Isn’t it Ironic

Like Tess Monaghan, I am tempted to down a shot whenever I hear a television anchor misuse the word “ironic,” but I’m not sure I use the word correctly myself. Given that I have just trudged through my latest copy-edit, I’m not sure I’m entitled to mock anyone’s usage. This is my 14th novel and some problems do not appear to be abating — the subjunctive, my use of commas, my inability to remember if it’s Haussner’s or Hausnner’s. (The former, I think.) So is it “ironic” that, having finished, more or less, a book that takes a pretty skeptical view of memoir writing that I bought Abigail Thomas’s book on memoir writing while listening to Anthony Bourdain’s KITCHEN CONFIDENTIALl?

No, on all accounts. I admire Thomas extravagantly; her memoir, THREE DOG LIFE, was one of the best books I read last year. I admire Bourdain and decided to listen to his memoir, which I had read when it was first published eight years ago, because I had forgotten huge swaths of it. In fact, I had forgotten pretty much everything except: a) don’t eat fish on Mondays and b) don’t use a garlic press. But KC is very much a memoir. In fact, it belongs to the subgenre of addiction memoirs, but it is unique among those volumes in that the writer’s addiction is secondary to the main story. Perhaps more addiction memoirs should be written that way.
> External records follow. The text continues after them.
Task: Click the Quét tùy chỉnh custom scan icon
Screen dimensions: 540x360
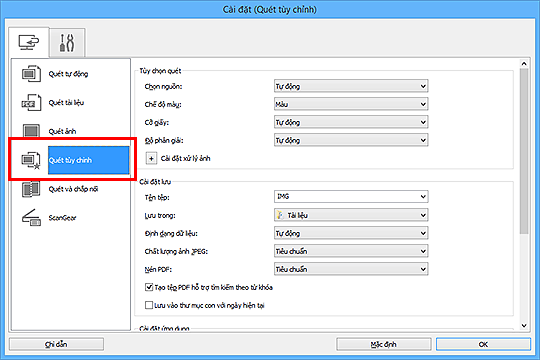Action: click(x=31, y=160)

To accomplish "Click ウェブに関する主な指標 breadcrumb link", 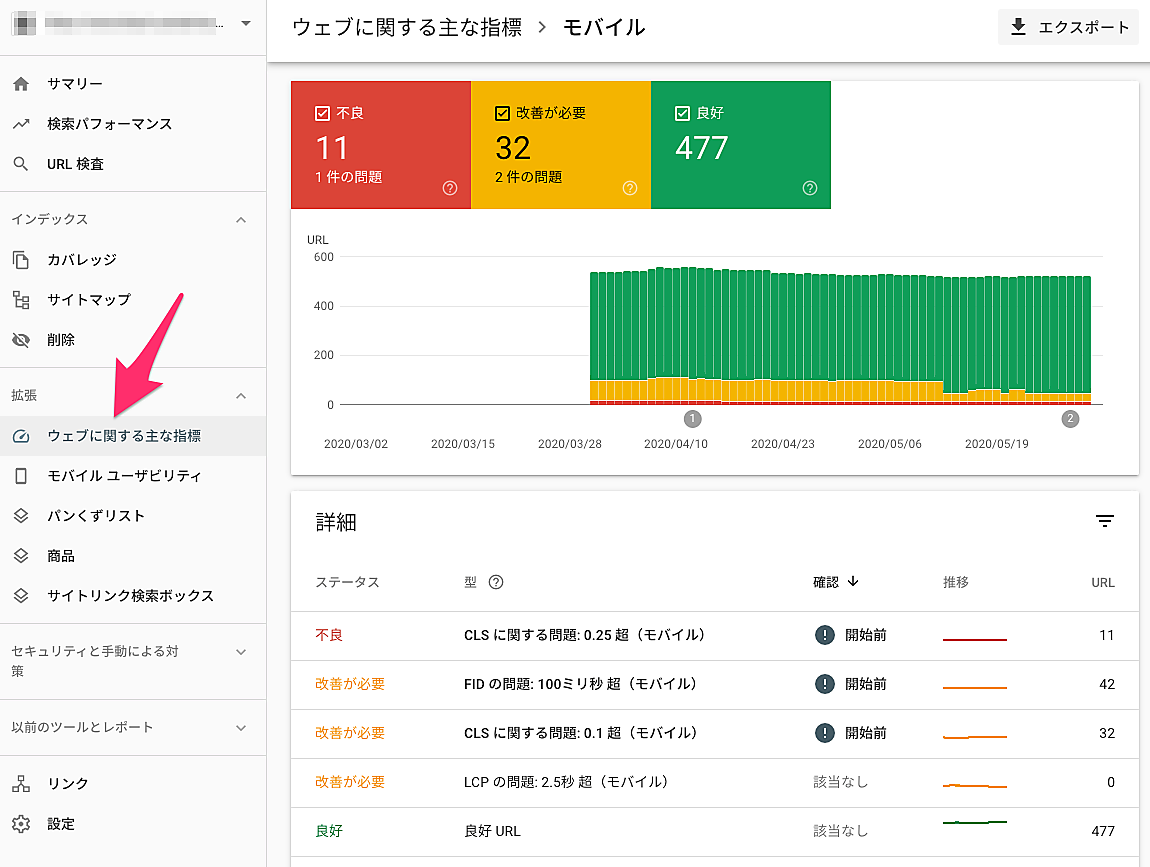I will pos(407,27).
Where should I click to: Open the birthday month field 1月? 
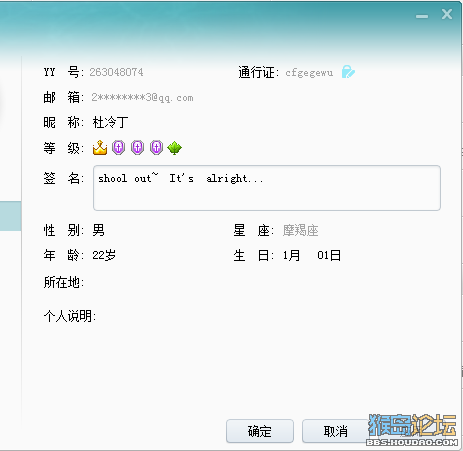tap(291, 256)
Even as my hand closed on Thomas’s book, a book that would seem to be an odd purchase for me — I will never write a memoir, in large part because of my memory — I heard Bourdain say, “Writing is treasonous.” The sentence caught my ear. It’s much better than Joan Didion’s assertion that every writer knows what he/she does is indefensible, an assertion that Janet Malcolm later cited.* I’ve always felt that Didion and Malcolm somewhat overstate the case, yet I was taken with this even bolder, broader statement. Writing is treasonous. And, as Bourdain makes clear, the writer betrays not just family and friends, but self. Every memory he shared, Boudain wrote/read, was reduced by the sharing. In a sense, it’s like selling one’s name for a portion of . . . was it really pottage? Was it really a name? I’ll be Googling as soon as I file this.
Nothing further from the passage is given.